There are a large and rapidly growing number of websites dedicated to providing content, for example news articles, at very low cost. In many cases, this content can be harvested, converted into an appropriate format (eg. SGML) and collected to creat a useful corpus. The reader should note that many providers of web-based content retain their copyright. Therefore, one should not assume that all web-accessible data can be freely used and shared. It is sometimes also possible to use contact information on foreign language websites as a starting point for negotiations with a publishing company for rights to use their proprietary database.

The main difficulties posed by text harvest from WWW sites are:

  • Web sites tend to be transient. They reorganize their content, change addresses and initiate or go out of business more rapidly than more tradition information providers.
  • They often have a low daily volume or an irregular supply of new material.
  • They often have a low signal to noise ratio (SNR) with lots of formatting, javascript and irrelevant text or each page.
Nevertheless, by combining material from several websites and normalizing markup and document content, it is possible to create a useful corpus.

Content providers who use the worldwide web as a distribution medium are increasingly sensitive to copyright. Be sure you have secured the necessary permissions before harvesting and distributing web based content.

WWW based content is typically formatted with HTML markup. Rather than being delivered, pages must be downloaded. A robust harvest script should ignore content that has already been downloaded and only retrieve new material. It should (MUST) also comply with the Robot Exclusion Protocol to be sure that you are not harvesting material the sites' owners want to protect.

Standard webcrawler utilities like wget, webcopy, curl, and sam spade can all be configured to harvest articles from the web. Another alternative is to write a customized harvest script in Perl using the Perl HTTP modules. Whichever method you choose, note that it is your responsibility to minimize the impact of your text harvesting on the servers you visit. To accomplish this you should not only follow the robot exclusion protocol but also run your harvesting processes during times less likely to be busy for the servers you visit. Check the time zones of the servers you visit. Your quiet times are not necessarily theirs. Where possible you should configure your processes so that they harvest small amounts of data at a time and can stop and restart without loss of data to accommodate high traffic times.

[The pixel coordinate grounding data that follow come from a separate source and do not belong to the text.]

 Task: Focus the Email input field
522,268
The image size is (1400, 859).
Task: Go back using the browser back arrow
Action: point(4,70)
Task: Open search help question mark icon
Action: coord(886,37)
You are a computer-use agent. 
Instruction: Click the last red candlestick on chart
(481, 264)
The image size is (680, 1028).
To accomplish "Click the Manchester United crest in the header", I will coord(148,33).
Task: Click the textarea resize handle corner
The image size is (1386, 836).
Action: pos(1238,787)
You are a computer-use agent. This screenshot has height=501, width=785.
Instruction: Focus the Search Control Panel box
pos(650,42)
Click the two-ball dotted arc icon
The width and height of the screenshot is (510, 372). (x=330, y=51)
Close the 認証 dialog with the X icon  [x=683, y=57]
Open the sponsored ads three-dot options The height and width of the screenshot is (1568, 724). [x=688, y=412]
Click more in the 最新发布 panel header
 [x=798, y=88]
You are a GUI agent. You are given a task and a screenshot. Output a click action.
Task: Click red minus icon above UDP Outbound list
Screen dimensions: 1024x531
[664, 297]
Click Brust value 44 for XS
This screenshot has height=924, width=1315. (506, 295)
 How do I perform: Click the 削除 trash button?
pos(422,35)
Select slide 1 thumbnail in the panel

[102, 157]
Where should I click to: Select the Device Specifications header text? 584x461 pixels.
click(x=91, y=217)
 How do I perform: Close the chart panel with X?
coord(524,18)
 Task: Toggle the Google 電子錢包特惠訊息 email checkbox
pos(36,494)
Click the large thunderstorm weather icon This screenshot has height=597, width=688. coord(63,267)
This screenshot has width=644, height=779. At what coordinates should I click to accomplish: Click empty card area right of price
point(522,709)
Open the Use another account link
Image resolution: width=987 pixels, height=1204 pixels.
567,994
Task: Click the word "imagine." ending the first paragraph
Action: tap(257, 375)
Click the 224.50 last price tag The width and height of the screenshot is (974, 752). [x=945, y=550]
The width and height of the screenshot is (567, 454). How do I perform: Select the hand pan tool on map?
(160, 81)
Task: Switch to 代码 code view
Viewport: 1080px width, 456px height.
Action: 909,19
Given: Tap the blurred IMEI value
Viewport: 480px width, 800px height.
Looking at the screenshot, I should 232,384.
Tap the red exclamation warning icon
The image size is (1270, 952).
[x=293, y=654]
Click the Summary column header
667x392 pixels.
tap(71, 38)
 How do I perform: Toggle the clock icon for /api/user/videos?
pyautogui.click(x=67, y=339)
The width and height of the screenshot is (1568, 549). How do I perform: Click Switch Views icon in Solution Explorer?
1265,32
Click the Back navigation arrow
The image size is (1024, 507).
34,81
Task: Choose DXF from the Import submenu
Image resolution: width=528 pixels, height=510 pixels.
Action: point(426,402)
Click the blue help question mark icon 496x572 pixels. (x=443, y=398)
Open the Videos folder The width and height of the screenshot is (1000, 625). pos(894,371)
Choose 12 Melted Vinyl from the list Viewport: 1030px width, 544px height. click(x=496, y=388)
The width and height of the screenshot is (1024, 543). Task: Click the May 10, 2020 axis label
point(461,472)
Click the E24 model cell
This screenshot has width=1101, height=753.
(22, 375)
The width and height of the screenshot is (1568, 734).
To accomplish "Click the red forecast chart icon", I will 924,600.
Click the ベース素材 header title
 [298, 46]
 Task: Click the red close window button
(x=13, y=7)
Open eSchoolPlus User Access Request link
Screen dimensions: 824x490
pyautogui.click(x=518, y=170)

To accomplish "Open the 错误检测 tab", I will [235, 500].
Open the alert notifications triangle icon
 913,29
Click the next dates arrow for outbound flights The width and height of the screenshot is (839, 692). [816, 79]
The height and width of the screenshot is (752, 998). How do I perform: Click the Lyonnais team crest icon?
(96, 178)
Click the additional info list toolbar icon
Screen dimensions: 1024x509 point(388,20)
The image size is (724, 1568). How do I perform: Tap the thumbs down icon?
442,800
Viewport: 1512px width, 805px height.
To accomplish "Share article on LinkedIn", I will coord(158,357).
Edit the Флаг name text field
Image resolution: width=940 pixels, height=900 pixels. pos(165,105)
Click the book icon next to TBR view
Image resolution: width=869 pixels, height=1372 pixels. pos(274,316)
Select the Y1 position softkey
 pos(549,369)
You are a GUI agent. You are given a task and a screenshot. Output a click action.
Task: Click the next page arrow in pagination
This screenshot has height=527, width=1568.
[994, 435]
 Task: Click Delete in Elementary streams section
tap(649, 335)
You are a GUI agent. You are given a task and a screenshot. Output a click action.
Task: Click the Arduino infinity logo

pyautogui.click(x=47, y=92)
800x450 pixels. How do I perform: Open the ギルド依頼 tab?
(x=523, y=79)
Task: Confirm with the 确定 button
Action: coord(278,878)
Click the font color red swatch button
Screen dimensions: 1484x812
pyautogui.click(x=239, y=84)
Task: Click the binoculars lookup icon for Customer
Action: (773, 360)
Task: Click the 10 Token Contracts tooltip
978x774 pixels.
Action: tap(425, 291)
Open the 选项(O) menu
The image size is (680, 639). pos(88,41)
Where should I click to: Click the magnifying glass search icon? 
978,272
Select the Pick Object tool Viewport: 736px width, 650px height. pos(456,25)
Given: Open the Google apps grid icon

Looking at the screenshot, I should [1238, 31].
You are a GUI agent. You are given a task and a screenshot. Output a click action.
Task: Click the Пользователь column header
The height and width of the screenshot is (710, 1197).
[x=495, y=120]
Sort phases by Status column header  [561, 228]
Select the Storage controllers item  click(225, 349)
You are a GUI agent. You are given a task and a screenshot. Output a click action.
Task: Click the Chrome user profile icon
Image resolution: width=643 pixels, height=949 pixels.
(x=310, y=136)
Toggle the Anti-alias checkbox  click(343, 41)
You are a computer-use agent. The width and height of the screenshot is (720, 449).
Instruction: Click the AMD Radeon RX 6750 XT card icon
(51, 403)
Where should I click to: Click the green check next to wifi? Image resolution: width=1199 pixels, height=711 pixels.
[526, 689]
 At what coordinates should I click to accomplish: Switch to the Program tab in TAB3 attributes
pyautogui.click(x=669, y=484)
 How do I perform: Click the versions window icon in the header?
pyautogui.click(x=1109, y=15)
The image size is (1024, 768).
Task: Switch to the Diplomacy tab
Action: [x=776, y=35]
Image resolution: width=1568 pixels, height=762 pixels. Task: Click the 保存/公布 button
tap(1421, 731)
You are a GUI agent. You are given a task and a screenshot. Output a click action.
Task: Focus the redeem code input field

Consider the following tools for text harvesting:

  • curl (http://curl.haxx.nu/): "Curl is a tool for getting files with URL syntax, supporting FTP, HTTP, HTTPS, GOPHER, TELNET, DICT, FILE and LDAP. Curl supports HTTP POST, HTTP PUT, FTP uploading, HTTP form based upload, proxies, cookies, user+password authentication and a busload of other useful tricks." Used in combination with perl to do mirroring or recursive capture.
  • wget (http://www.gnu.org/software/wget/wget.html): "GNU Wget is a freely available network utility to retrieve files from the World Wide Web, using HTTP (Hyper Text Transfer Protocol) and FTP (File Transfer Protocol), the two most widely used Internet protocols."
  • Sam Spade (http://samspade.org/ssw): Very nice application for Win32. Recursive capture is just one feature of this application; it contains several other WWW utilities. Raw web capture is quite nice.

Once the pages are downloaded, they must be converted into usable data. The html markup must be stripped or converted into a the form you will use. Document ID, date, author, title, source, category, and keyword information can be tagged explicitly, either by hand, or by writing a script to do the translation. Often, the html markup (which provides formatting information) can be translated into document information. Unfortunately, this process is error prone, and requires extra attention. The markup in certain sources will be so irregular that attempts at transduction will result in more frustration than clean text. Another stumbling block is the fact that web sites often change over time; the script that worked flawlessly last year may be unuseable on current articles.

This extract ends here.